## WHAT THE EXERCISE ASKS
Repeat, exactly as they appear, the lines from the one with "Task: Click the" through the last line of the entries below, but none of the pictures.

Stored records
..........

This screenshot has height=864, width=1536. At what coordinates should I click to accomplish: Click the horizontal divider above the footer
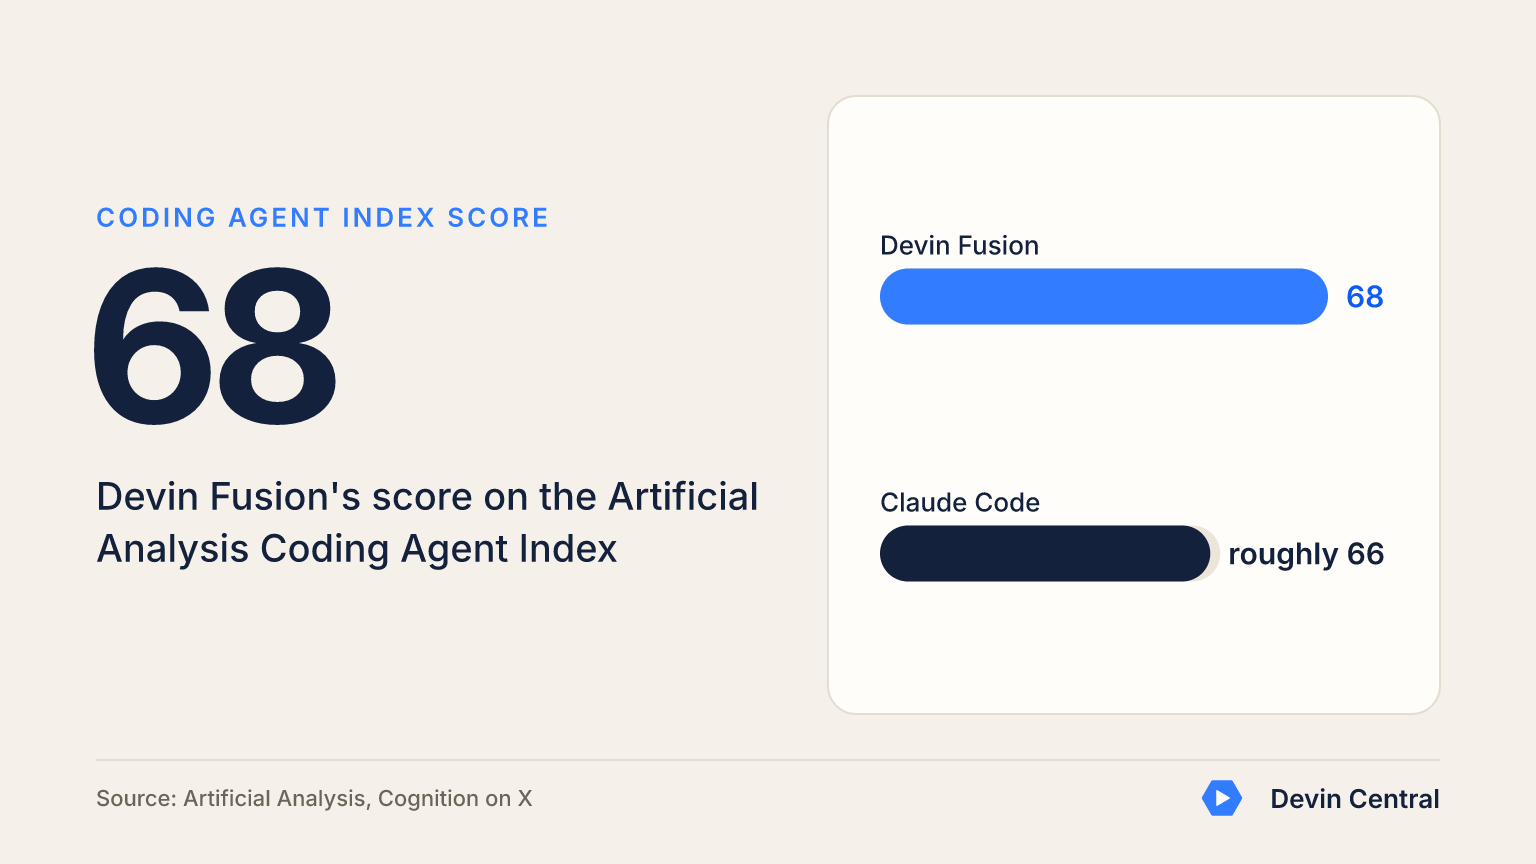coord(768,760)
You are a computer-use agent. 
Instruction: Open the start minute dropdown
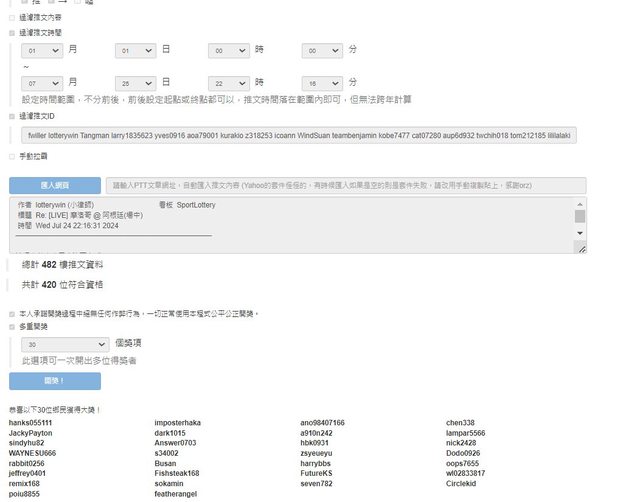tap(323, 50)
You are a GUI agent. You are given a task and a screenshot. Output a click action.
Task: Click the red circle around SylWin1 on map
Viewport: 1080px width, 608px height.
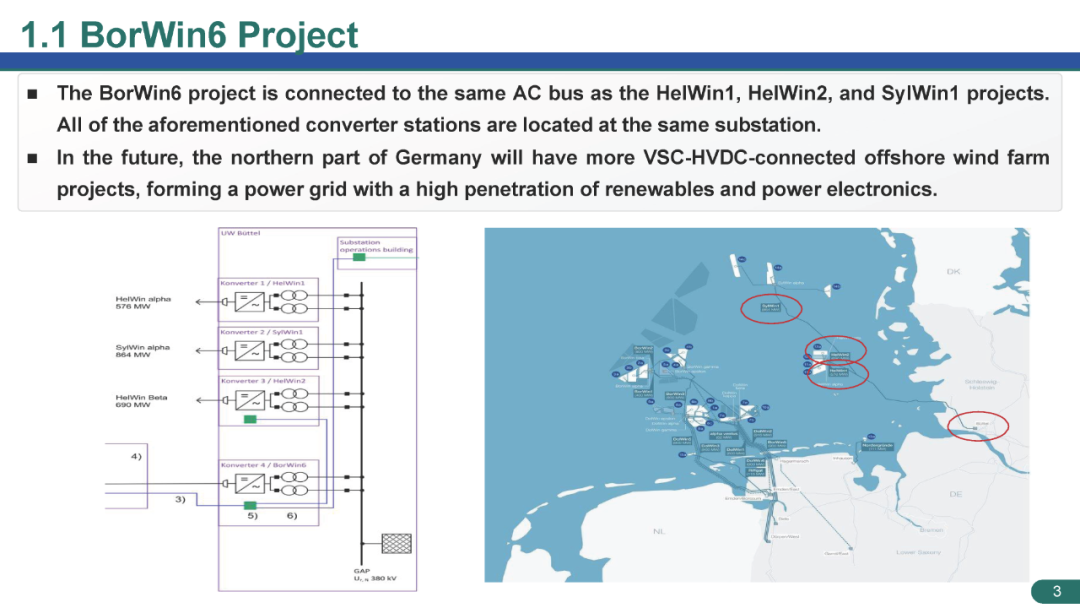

..........

## ANSWER SPACE
Task: Click the red circle around SylWin1 on map
Viewport: 1080px width, 608px height.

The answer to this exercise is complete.